Heidi recibió su embestida con su cuerpo, para que la llenara por completo. Rafe continuó hundiéndose con fuerza, haciéndola estremecerse con aquella fricción. Heidi le rodeó la cintura con las piernas y él comenzó a moverse con firmeza.
Heidi abrió los ojos y le descubrió mirándola con los ojos brillando de pasión. Comprendió que estaba acercándose al orgasmo. Si el sexo era algo íntimo, de aquella forma lo era mucho más. Podía experimentar el propio placer de Rafe e iba encontrándose sin respiración a medida que se acercaba al orgasmo.

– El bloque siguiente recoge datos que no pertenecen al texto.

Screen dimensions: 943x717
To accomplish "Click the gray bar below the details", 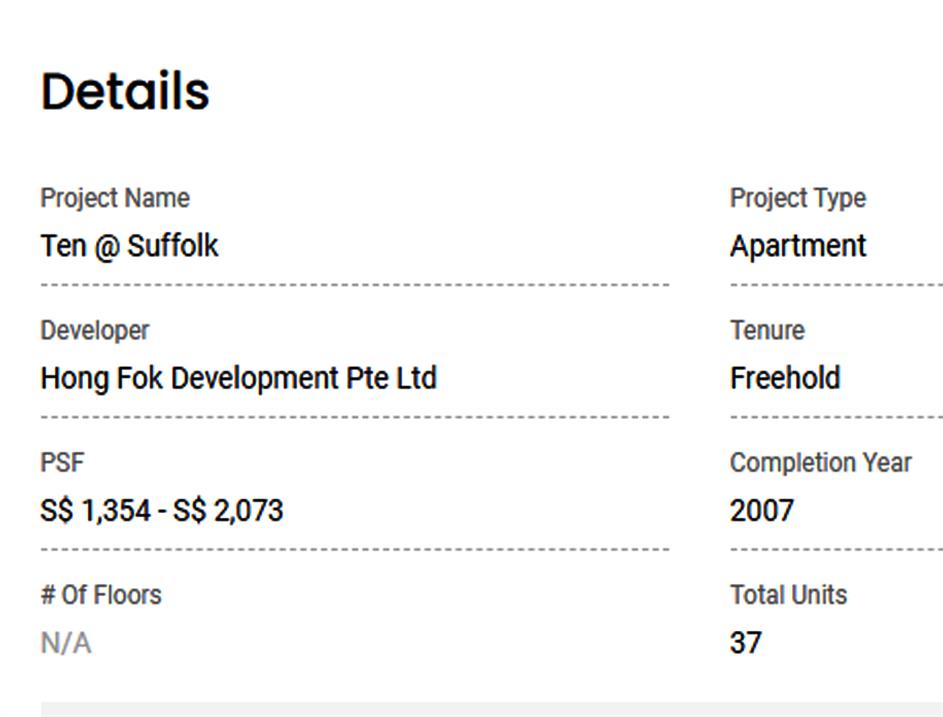I will (x=490, y=709).
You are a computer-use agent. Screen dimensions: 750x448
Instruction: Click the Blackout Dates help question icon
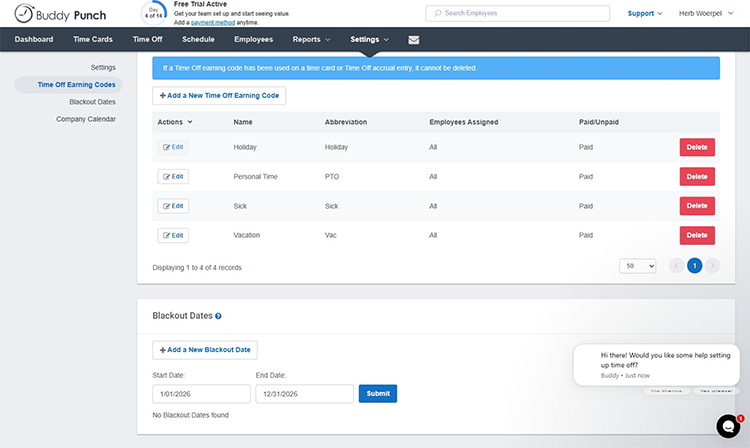(x=218, y=316)
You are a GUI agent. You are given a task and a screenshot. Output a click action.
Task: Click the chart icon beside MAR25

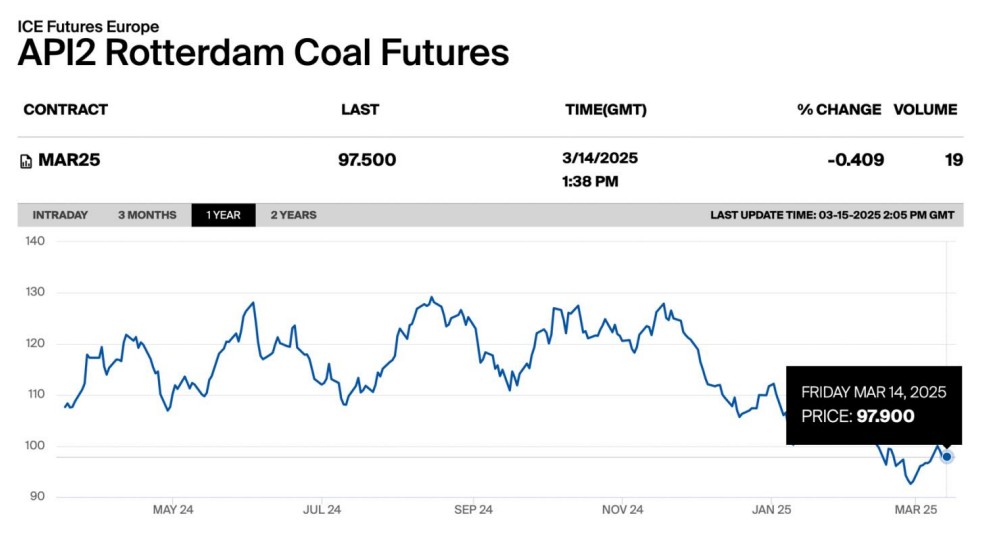pos(26,161)
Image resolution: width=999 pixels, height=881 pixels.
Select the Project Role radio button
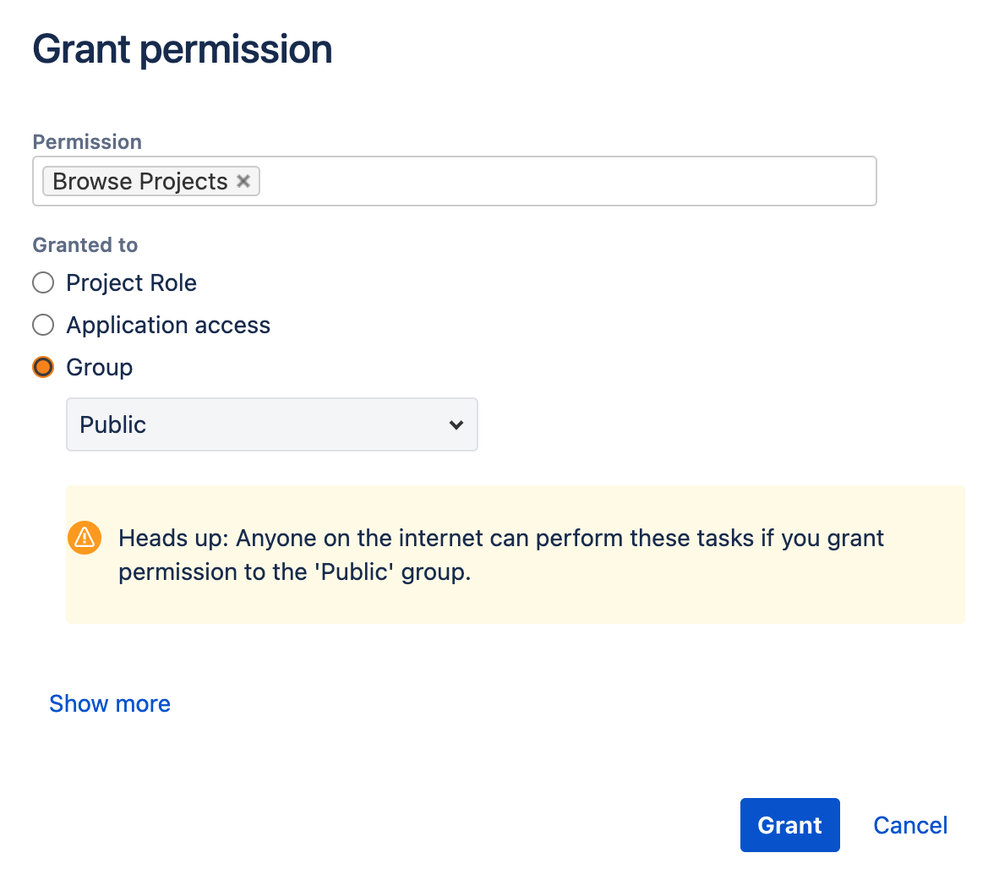43,283
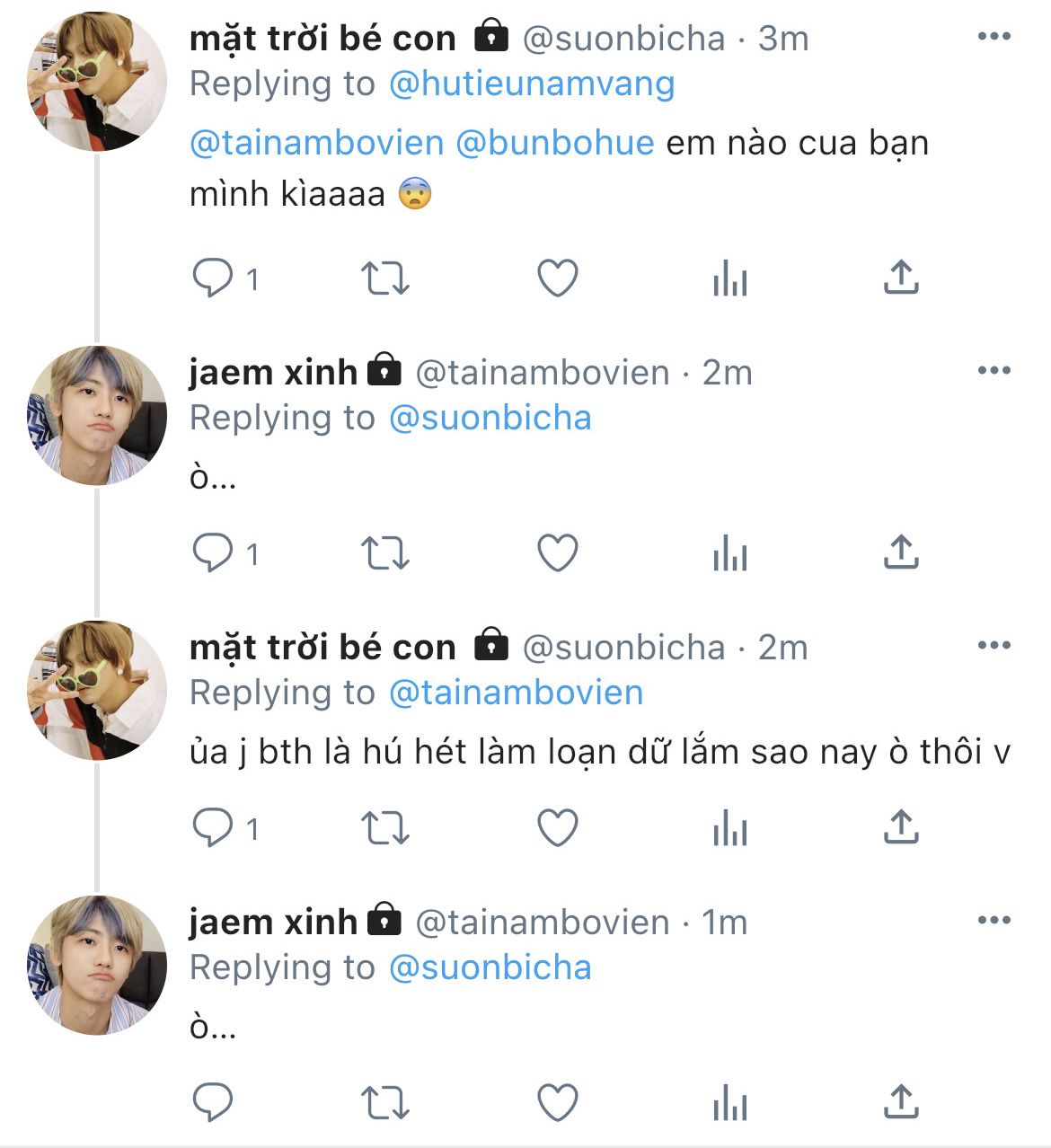Retweet the 2m jaem xinh reply

tap(384, 552)
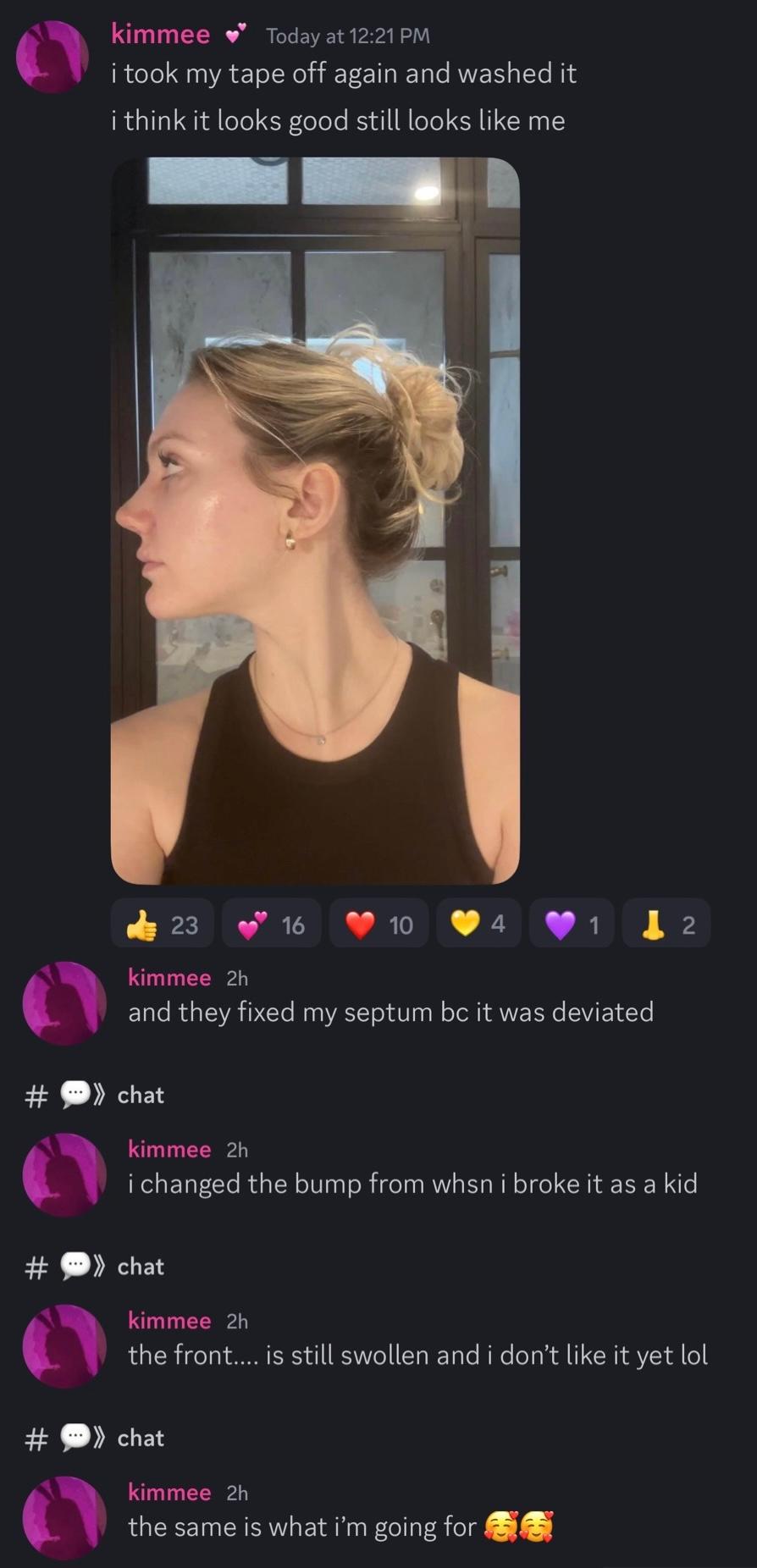Select the 'i changed the bump' message
This screenshot has width=757, height=1568.
(x=412, y=1183)
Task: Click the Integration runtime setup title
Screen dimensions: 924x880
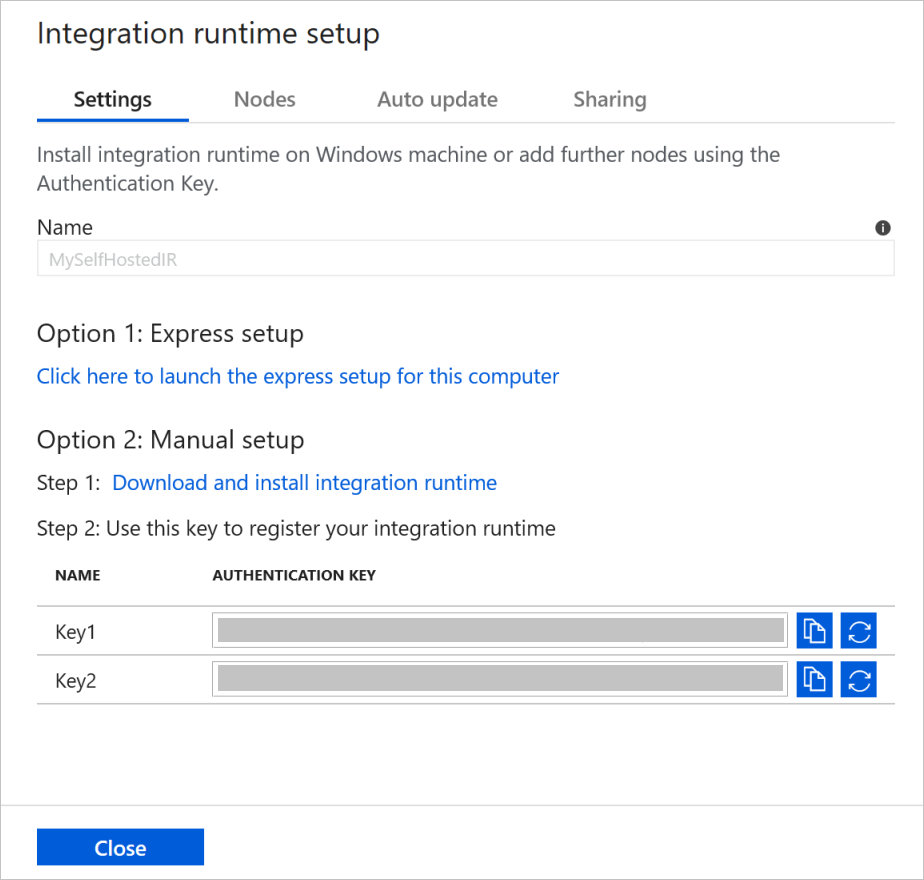Action: pyautogui.click(x=208, y=33)
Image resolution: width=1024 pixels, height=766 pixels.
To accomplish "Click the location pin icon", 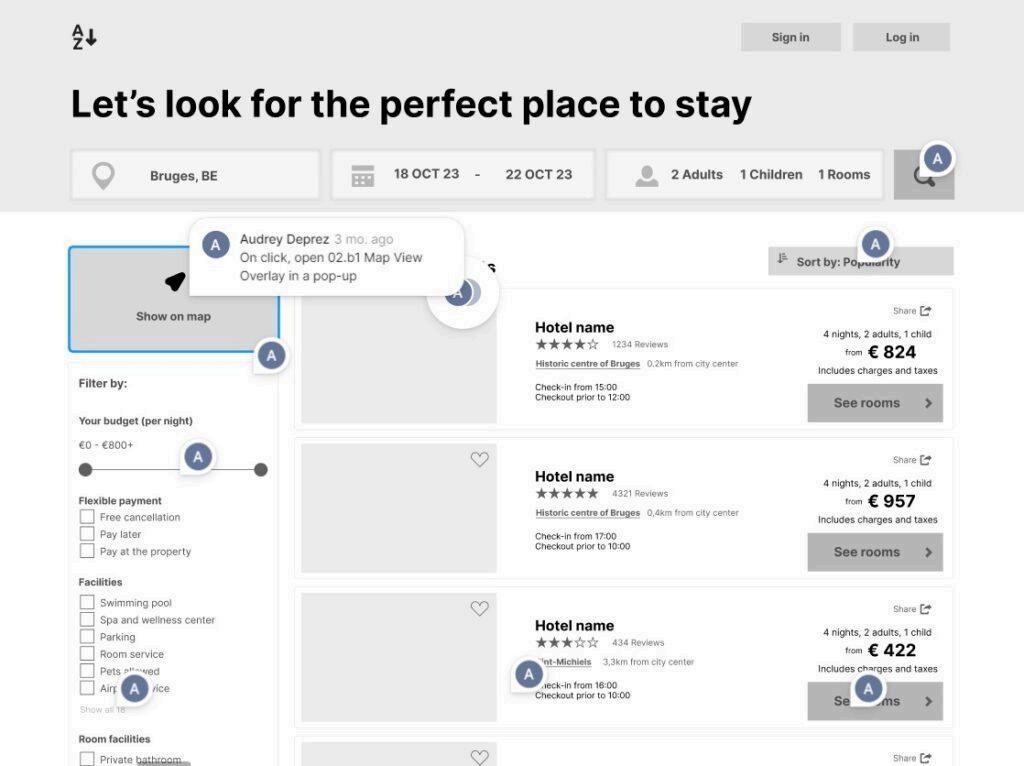I will (x=102, y=176).
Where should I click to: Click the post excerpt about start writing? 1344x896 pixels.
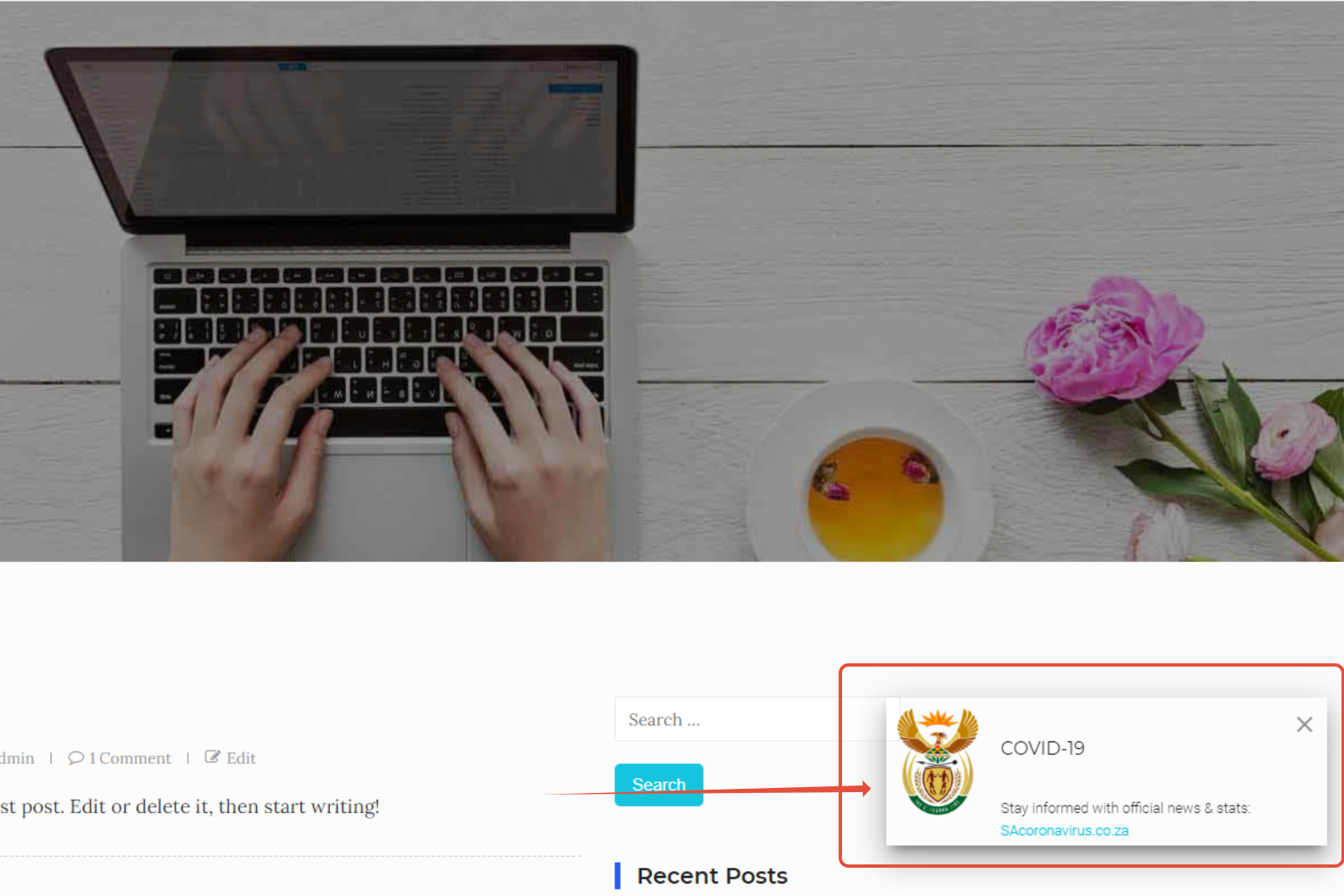point(190,806)
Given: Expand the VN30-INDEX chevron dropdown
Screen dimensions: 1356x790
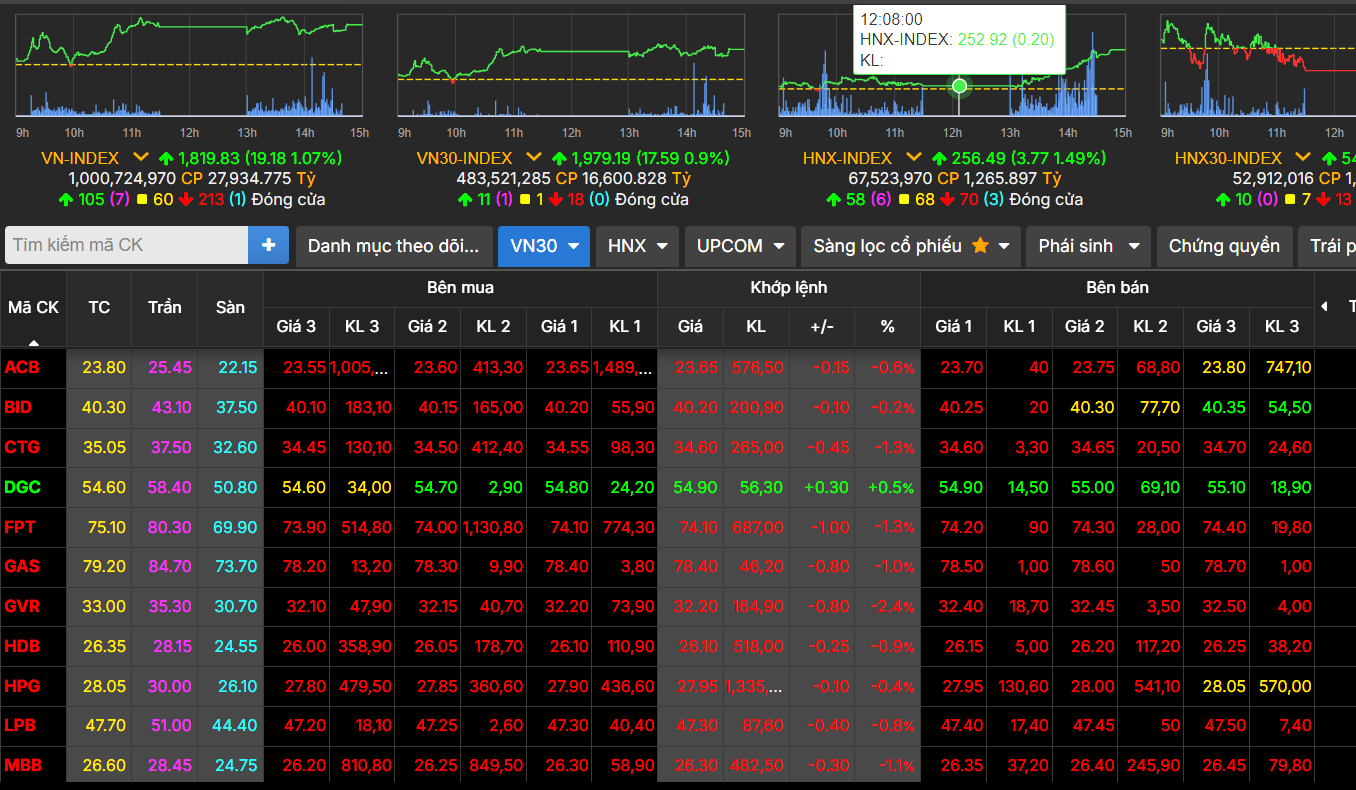Looking at the screenshot, I should click(x=534, y=158).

Lo hundió profundamente en ella y en el momento en el que comenzó a estremecerse, tensó los músculos a su alrededor. Rafe alcanzó el clímax aferrado a sus caderas y sin dejar de mirarla a los ojos.
Era ya de noche cuando Heidi se despertó. En los pocos segundos que tardó en encontrar el reloj, se dio cuenta de que no estaba durmiendo en su dormitorio y de que había un hombre durmiendo a su lado. En el momento en el que el reloj marcó las tres y diecisiete minutos, emergieron todos los recuerdos de la noche anterior. Sonrió disfrutando del calor de Rafe a su lado.
Después de haber encontrado el camino hasta la cama, ya no la habían dejado. Glen y May habían regresado cerca de las once, pero no habían subido al piso de arriba. Afortunadamente, los dormitorios del piso de abajo estaban al otro lado de la casa, de modo que era imposible que los hubieran oído cuando habían hecho el amor por segunda vez.
Heidi se levantó con mucho cuidado de la cama. La luz de la luna le permitió distinguir su ropa en el suelo. Aunque le habría encantado pasar toda la noche allí, no quería arriesgarse a que la pillaran.
Tomó las bragas y se las puso. Sus músculos protestaron doloridos, y volvió a sonreír. Había pasado mucho tiempo desde la última vez que había estado con un hombre, pero por Rafe, había merecido la pena la espera. Aquel hombre era muy bueno en la cama. En realidad, había demostrado ser tan bueno como en todo lo demás.
Se vistió rápidamente, agarró las botas y se dirigió de puntillas a la puerta. Con todo el sigilo del que fue capaz, giró el pomo. Pero cuando retrocedió para abrir, tropezó con la cómoda. La cómoda se movió ligeramente, haciendo repiquetear los contenidos del neceser de Rafe. Heidi inmediatamente colocó la mano encima para impedir que se cayeran. En el proceso tropezó con una pila de papeles y algunos terminaron en el suelo.
Se agachó para recogerlos y se quedó paralizada. En la primera hoja aparecía el plano de una urbanización. Una serie de casas pequeñas alineadas en calles estrechas. Teniendo en cuenta que la empresa de Rafe era también una constructora, no le habría dado ninguna importancia si no hubiera leído el título que encabezaba la hoja: Castle Ranch.